----- Task input -----

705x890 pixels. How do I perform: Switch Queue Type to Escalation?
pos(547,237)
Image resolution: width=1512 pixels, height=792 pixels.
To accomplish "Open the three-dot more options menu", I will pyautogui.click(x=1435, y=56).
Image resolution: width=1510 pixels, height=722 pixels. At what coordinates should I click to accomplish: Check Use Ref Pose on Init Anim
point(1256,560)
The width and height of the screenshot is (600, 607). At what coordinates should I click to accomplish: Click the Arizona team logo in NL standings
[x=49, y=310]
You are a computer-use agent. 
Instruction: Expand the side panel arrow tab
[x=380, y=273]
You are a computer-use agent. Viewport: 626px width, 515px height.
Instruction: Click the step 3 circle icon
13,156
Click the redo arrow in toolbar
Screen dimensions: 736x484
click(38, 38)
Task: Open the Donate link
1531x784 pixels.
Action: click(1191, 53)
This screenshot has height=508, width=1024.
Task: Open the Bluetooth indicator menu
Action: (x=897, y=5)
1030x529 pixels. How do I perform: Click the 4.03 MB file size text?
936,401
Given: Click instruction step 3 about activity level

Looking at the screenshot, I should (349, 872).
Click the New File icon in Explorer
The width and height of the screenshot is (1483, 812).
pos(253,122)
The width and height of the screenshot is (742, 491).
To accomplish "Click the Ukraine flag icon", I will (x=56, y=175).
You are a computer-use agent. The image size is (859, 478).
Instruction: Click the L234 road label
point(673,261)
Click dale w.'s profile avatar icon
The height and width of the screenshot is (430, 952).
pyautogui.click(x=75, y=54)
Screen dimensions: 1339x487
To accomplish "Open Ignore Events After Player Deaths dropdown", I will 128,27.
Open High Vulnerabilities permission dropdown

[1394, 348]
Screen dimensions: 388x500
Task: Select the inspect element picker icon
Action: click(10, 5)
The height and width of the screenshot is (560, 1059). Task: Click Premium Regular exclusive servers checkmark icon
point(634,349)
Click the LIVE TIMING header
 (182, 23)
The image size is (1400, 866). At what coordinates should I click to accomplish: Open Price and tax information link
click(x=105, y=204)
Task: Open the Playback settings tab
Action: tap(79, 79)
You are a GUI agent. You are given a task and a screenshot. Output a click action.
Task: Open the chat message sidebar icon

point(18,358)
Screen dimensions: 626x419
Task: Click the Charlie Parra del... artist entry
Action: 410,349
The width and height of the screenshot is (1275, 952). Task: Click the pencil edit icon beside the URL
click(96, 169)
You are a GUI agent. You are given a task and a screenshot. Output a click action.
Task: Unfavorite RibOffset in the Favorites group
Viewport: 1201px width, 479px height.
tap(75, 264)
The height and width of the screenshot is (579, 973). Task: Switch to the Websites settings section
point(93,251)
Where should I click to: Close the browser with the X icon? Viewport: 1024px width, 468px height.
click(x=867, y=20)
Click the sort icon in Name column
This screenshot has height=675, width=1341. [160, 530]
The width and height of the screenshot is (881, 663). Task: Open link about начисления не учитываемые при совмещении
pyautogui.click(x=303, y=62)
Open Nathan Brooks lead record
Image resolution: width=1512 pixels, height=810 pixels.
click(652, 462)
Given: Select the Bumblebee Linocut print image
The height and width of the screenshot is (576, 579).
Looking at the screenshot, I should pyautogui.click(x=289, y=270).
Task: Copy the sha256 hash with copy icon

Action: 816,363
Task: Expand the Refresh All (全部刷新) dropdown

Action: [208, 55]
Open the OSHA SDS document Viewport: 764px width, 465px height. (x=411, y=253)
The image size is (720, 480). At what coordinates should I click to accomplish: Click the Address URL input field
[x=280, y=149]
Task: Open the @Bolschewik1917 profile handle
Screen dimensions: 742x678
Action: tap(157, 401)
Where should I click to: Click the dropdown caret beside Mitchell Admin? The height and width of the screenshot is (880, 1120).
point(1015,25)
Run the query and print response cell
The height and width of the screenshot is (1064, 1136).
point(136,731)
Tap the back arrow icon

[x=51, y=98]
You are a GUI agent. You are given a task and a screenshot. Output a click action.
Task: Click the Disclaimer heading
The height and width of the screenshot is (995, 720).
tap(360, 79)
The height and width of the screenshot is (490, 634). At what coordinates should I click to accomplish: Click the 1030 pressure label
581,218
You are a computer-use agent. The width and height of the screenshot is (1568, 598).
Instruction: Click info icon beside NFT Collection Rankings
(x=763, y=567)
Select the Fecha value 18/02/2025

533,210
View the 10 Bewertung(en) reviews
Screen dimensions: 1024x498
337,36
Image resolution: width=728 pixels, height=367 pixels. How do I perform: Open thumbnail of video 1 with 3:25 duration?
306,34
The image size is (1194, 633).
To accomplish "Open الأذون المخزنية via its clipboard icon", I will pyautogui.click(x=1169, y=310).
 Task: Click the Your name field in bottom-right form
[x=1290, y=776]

-----

**Task item**
The word "computer" appears in some of the lines above. Copy those lines.

**Solution**
You are a computer-use agent. 
You are a computer-use agent. Viewport: 626px width, 515px height.
You are a computer-use agent. The image size is (859, 478).
You are a computer-use agent. The width and height of the screenshot is (1568, 598).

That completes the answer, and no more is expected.